To view task logs, perform the following steps: On the Job Management page, click Training jobs and then click the name of the job that you want to view. On the Task log tab, view the error messages.
The following table describes the error messages and the corresponding solutions.
Error type
Error message
Solution
Input and output-related errors
ValueError: output channel ${your OSS uri} must be directory
Check whether the output path of the training is a folder. The output path must be a folder.
ValueError: train must be a file
Check whether the selected input path is a file. The input path must be a file.
FileNotFoundError
Check whether the selected input path contains a file that meets the requirements.
JSONDecodeError
Check whether the format of the input JSON file is correct.
ValueError: Input data must be a json file or a jsonl file!
Check whether the input file is valid. Only JSON and JSONL files are supported.
————
> [Tasks for this exercise]:
1 > Answer these questions from the text on training-job errors:
(a) On which tab are the error messages viewed?
(b) What must the output path of the training be?
(c) Which input file formats are supported?
2 > Translate this sentence from the text on training-job errors into Spanish: "Only JSON and JSONL files are supported."

> [Given data]:
————
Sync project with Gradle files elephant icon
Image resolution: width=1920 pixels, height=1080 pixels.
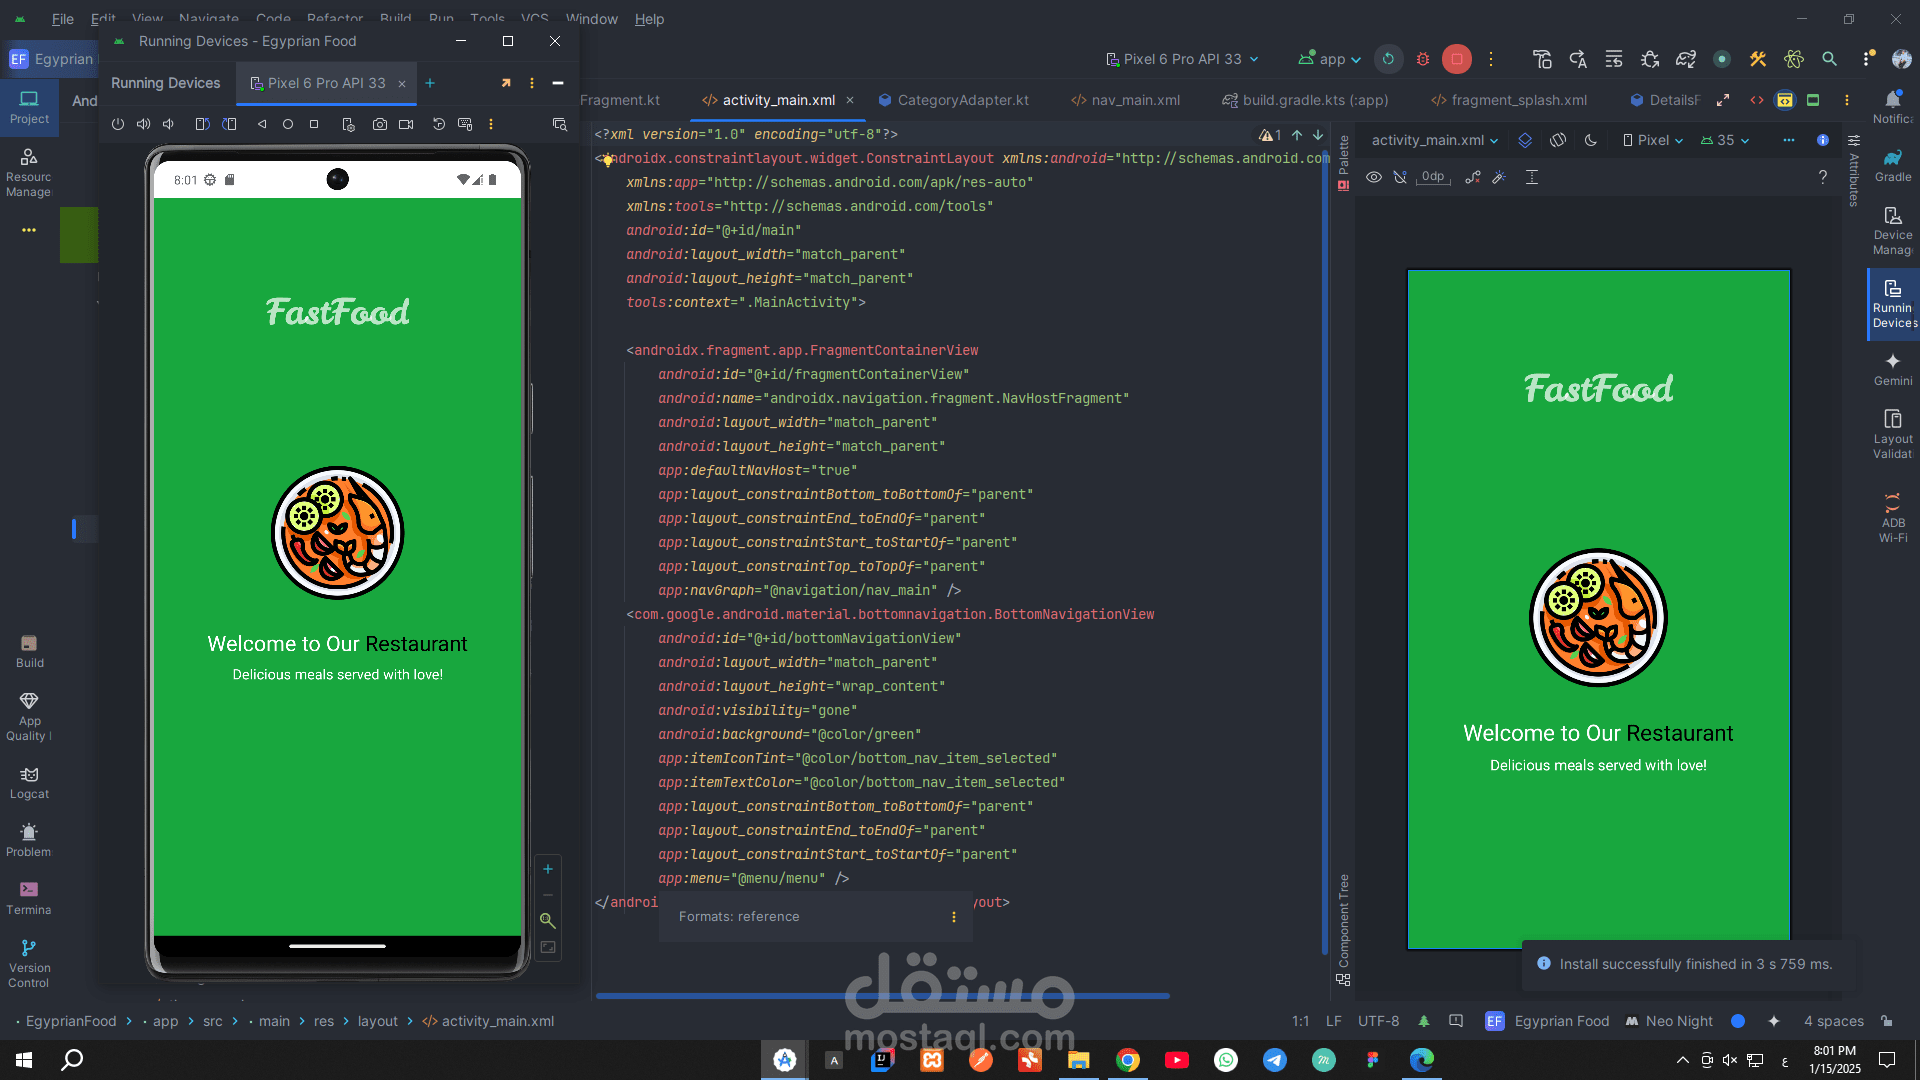1686,59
————
> [Expected results]:
1 >
(a) The Task log tab.
(b) A folder.
(c) JSON and JSONL files.

2 > Solo se admiten archivos JSON y JSONL.